How to sign a CSR with a local CA using OpenSSL

Signing a certificate signing request with a local certificate authority turns the requester's public key and subject into a certificate that chains to the local root. The risk is issuing a certificate that carries the wrong identity, lacks Subject Alternative Name entries, or accidentally looks like another CA.

The openssl x509 -req command can use a CA certificate and CA private key as a small signing authority for a CSR. It does not copy CSR extensions by default, so the issuer should write the final certificate extensions in an extension file instead of assuming requested CSR values will be included.

Keep the CA key protected, confirm the CSR subject before signing, and make the certificate purpose explicit with end-entity extensions. The issued certificate is ready only after openssl verify -CAfile returns OK and inspection shows CA:FALSE, the expected key usages, and the DNS or IP names clients will check.

Related: How to create a local certificate authority using OpenSSL
Related: How to create a CSR using OpenSSL

Steps to sign a CSR with a local CA using OpenSSL:

  1. Verify the CSR self-signature and subject before issuing the certificate. 
    $ openssl req -in www.example.com.csr -noout -subject -verify
Certificate request self-signature verify OK
subject=C=US, ST=New York, L=New York, O=Example Corp, CN=www.example.com

    CSR self-signature verification confirms the request was signed by the private key matching the embedded public key. It does not prove requester authorization or domain control.
    Tool: Certificate Signing Request (CSR) Decoder

  2. Save an extension file for a TLS server certificate that cannot sign other certificates. 
    [server_cert]
basicConstraints = critical, CA:FALSE
keyUsage = critical, digitalSignature, keyEncipherment
extendedKeyUsage = serverAuth
subjectAltName = DNS:www.example.com,DNS:example.com
subjectKeyIdentifier = hash
authorityKeyIdentifier = keyid,issuer

    Do not issue server or client certificates with CA:TRUE unless the certificate is meant to sign other certificates.

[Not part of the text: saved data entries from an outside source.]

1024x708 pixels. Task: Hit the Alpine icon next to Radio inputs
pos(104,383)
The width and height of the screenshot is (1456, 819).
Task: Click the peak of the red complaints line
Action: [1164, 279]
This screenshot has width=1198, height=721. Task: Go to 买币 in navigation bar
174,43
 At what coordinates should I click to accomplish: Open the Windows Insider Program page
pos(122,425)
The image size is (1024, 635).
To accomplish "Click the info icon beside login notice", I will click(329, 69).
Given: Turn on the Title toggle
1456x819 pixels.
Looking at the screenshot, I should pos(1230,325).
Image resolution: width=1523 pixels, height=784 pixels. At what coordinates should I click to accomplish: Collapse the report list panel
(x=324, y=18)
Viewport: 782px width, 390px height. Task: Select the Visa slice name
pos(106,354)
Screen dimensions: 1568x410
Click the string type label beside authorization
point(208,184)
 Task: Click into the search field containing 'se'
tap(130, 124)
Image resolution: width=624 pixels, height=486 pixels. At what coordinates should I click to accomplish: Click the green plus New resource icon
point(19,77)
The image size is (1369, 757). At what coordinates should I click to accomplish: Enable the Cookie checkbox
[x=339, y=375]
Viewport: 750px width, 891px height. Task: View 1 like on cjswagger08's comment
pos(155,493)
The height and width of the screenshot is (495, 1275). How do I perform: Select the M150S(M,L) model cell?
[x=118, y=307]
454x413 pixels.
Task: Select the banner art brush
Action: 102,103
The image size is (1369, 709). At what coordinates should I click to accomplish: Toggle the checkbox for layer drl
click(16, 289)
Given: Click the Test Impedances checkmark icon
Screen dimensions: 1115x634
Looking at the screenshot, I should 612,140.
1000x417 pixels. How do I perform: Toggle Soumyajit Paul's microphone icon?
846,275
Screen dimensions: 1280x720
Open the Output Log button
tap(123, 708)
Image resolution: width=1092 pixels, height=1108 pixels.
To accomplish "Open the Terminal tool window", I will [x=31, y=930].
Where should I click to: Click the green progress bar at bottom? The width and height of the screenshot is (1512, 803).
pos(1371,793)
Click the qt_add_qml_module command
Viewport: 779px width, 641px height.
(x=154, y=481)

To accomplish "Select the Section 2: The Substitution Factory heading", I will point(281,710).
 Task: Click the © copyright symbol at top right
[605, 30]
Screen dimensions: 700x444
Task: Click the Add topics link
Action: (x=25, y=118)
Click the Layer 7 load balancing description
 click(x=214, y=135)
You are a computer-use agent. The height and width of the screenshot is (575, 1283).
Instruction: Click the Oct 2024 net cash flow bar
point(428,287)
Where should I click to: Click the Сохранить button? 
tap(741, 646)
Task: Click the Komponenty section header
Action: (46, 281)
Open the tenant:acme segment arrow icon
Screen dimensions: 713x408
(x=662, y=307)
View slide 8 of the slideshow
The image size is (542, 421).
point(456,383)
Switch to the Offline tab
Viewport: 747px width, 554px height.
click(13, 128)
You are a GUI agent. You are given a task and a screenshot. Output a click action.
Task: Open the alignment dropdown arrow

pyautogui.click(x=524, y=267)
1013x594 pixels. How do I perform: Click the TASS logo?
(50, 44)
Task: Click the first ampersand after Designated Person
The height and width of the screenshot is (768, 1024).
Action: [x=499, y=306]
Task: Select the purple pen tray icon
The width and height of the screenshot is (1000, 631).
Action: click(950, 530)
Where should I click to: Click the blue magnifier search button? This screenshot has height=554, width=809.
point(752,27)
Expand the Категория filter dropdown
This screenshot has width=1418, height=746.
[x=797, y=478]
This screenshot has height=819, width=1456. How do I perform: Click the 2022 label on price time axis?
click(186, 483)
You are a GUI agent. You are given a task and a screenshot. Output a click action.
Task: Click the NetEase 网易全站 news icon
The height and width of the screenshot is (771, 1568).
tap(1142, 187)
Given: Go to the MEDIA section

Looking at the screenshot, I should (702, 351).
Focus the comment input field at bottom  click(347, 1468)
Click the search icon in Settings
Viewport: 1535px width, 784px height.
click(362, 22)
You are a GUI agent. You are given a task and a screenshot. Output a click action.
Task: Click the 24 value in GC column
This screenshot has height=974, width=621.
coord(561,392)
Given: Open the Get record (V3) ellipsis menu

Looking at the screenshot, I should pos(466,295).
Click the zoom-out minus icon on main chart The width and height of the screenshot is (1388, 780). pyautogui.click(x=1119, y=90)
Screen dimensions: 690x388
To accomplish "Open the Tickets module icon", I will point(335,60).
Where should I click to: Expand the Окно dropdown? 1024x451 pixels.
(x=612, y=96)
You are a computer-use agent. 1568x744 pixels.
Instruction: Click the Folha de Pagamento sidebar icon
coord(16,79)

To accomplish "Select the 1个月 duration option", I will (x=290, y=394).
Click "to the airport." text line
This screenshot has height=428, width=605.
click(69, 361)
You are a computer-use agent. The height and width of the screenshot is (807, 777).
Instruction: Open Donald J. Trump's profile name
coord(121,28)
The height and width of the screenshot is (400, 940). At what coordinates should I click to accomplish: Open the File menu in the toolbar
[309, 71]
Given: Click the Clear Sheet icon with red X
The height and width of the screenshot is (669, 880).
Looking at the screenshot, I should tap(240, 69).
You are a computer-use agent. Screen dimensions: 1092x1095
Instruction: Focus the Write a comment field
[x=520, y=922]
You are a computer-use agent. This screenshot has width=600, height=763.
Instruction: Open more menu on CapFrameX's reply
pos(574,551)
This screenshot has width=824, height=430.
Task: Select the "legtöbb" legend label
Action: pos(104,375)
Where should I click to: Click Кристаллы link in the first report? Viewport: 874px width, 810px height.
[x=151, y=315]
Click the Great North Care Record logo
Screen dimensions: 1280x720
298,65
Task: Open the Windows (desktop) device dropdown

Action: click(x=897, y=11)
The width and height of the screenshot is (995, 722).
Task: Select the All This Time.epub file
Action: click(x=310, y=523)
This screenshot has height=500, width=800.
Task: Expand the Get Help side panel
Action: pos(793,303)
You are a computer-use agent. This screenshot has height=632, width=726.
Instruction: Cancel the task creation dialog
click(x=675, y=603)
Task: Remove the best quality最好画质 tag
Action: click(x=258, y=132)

  3. Sign the CSR with the local CA certificate and key. 
    $ openssl x509 -req -in www.example.com.csr -CA local-ca.crt -CAkey local-ca.key -CAcreateserial -out www.example.com.crt -days 397 -sha256 -extfile www.example.com.ext -extensions server_cert

    OpenSSL 3.5 writes no output for this command when signing succeeds. -CAcreateserial creates local-ca.srl if it does not already exist; keep the serial file with the CA material or use your CA's established serial-number process.

  4. Verify that the signed certificate chains to the local CA. 
    $ openssl verify -CAfile local-ca.crt www.example.com.crt
www.example.com.crt: OK

    Related: How to verify a certificate chain using OpenSSL

  5. Confirm the issued subject and local CA issuer. 
    $ openssl x509 -in www.example.com.crt -noout -subject -issuer
subject=C=US, ST=New York, L=New York, O=Example Corp, CN=www.example.com
issuer=C=US, O=Example Corp, CN=Example Local Root CA
  6. Inspect the end-entity extensions before installing the certificate. 
    $ openssl x509 -in www.example.com.crt -noout -ext basicConstraints,keyUsage,extendedKeyUsage,subjectAltName
X509v3 Basic Constraints: critical
    CA:FALSE
X509v3 Key Usage: critical
    Digital Signature, Key Encipherment
X509v3 Extended Key Usage: 
    TLS Web Server Authentication
X509v3 Subject Alternative Name: 
    DNS:www.example.com, DNS:example.com

    Install www.example.com.crt with the matching private key on the service. Distribute only local-ca.crt to clients that should trust certificates from this local CA.